Mind Medicine, an advocacy and research group for psychedelic treatment, has been in discussion with members of both parties in the Legislative Assembly regarding the consideration of MDMA-assisted therapy to treat post traumatic stress and psilocybin-assisted therapy to treat depression.
“Overseas trials have found that using MDMA-assisted therapy to treat PTSD and psilocybin-assisted therapy to treat depression have produced remarkably positive results,” says Mind Medicine Canberra chapter leader Tony Shields.
“Around the world nine universities have set up centres of excellence to study psychedelic therapy including at Monash, Johns Hopkins, UCLA, Imperial College, London and Harvard.

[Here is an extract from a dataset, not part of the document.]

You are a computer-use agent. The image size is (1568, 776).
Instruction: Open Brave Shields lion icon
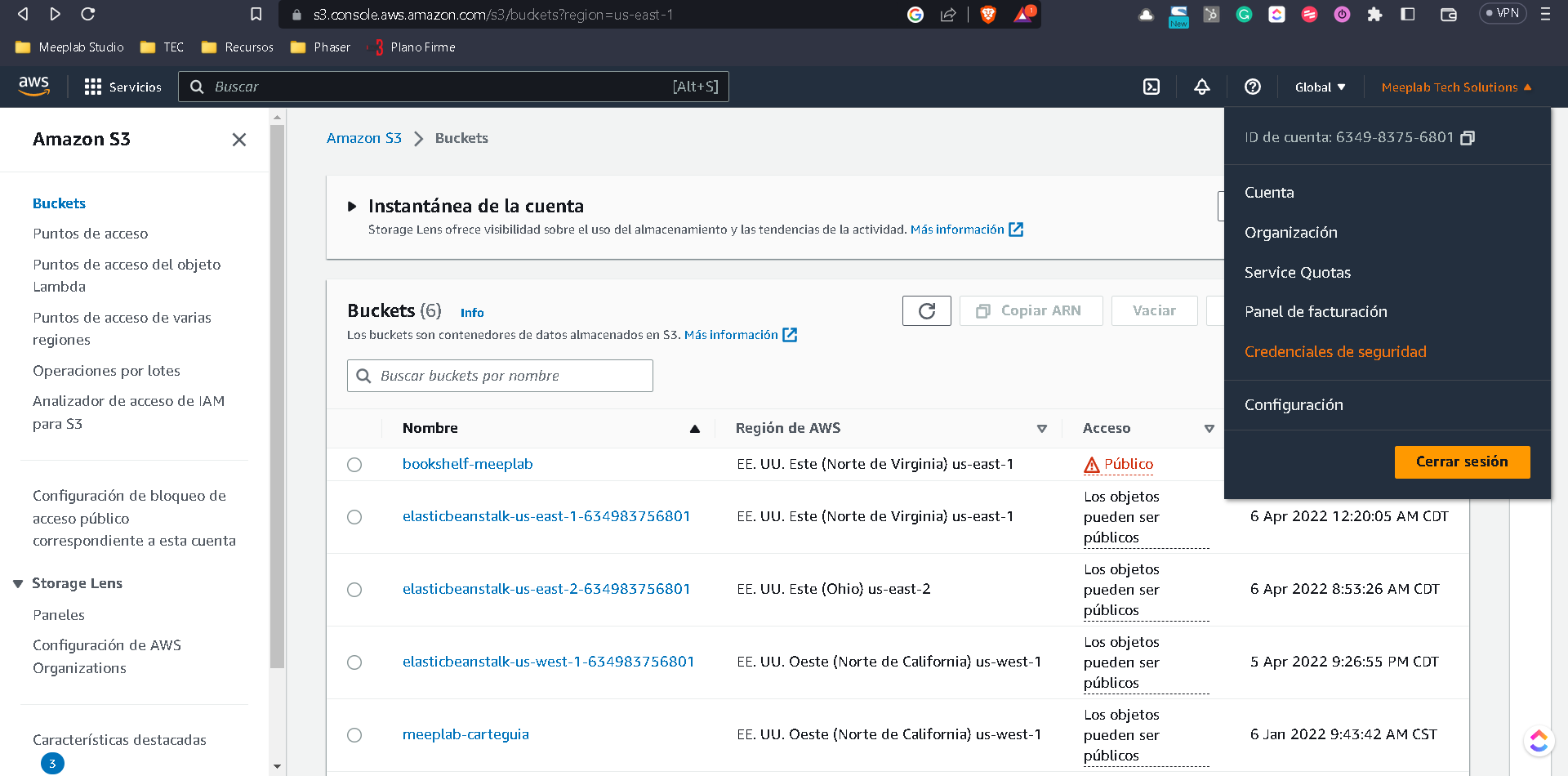point(988,15)
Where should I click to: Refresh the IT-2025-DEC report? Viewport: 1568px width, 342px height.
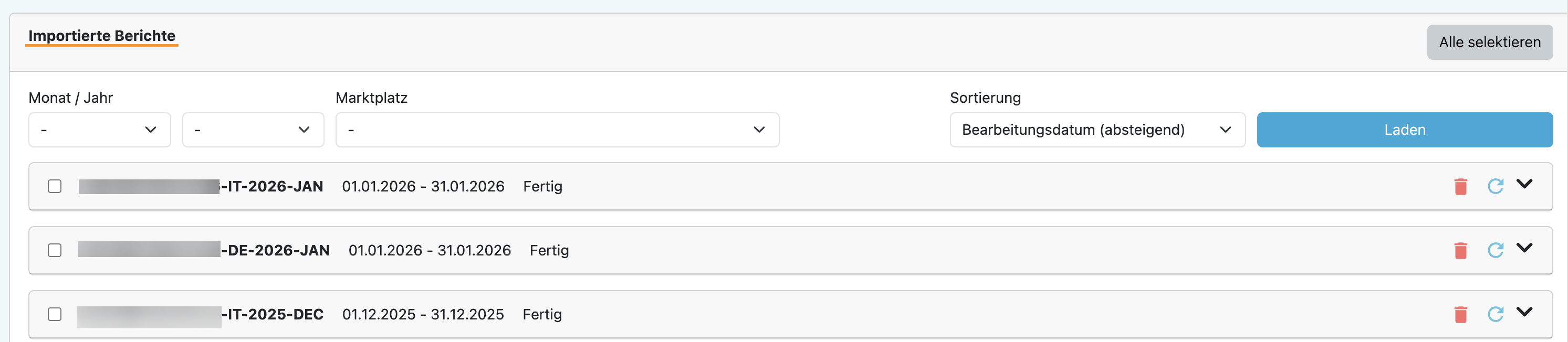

“The treatments only require two to three sessions with the medicines as part of psychotherapy in medically controlled environments and have been shown to be safe and non-addictive when used in this setting.”
In Australia, the Therapeutic Goods Administration (TGA) can approve the use of psychedelic therapies, under its Special Access Scheme, for individual treatment-resistant patients to be treated by approved medical practitioners.
However a “Catch 22” between federal and ACT legislation means that it is illegal for practitioners to actually do that treatment in the ACT because of ACT legislative restrictions.
Mr Shields says there are now ACT medical practitioners trained in psychedelic therapy willing to treat ACT patients, and that in a clinical setting the substances are “very safe”.
“Substances in clinical settings are unadulterated, the dosing levels are controlled, patients can’t take the substances home and patients are screened,” says Mr Shields.
“It seems cruel to deny these patients treatment when it has been approved for the individual patient by the TGA.”
Recently, Michael talked about his experiences in a speech at Monash University, which has opened Australia’s first neuro medicines lab dedicated to psychedelic research.
He says that while the treatment is not a “silver bullet” for mental illness, and that the substances must be respected, he hopes that governments will continue to take up the form of the therapy.
“I think soldiers who go through the struggles of war, and people who have been through so much more than me, should have the option,” he says.
“It helped me transition out of the military and in many ways my mental health is better than it ever has been. I really think it’s an injustice if we don’t allow access to these medicines.”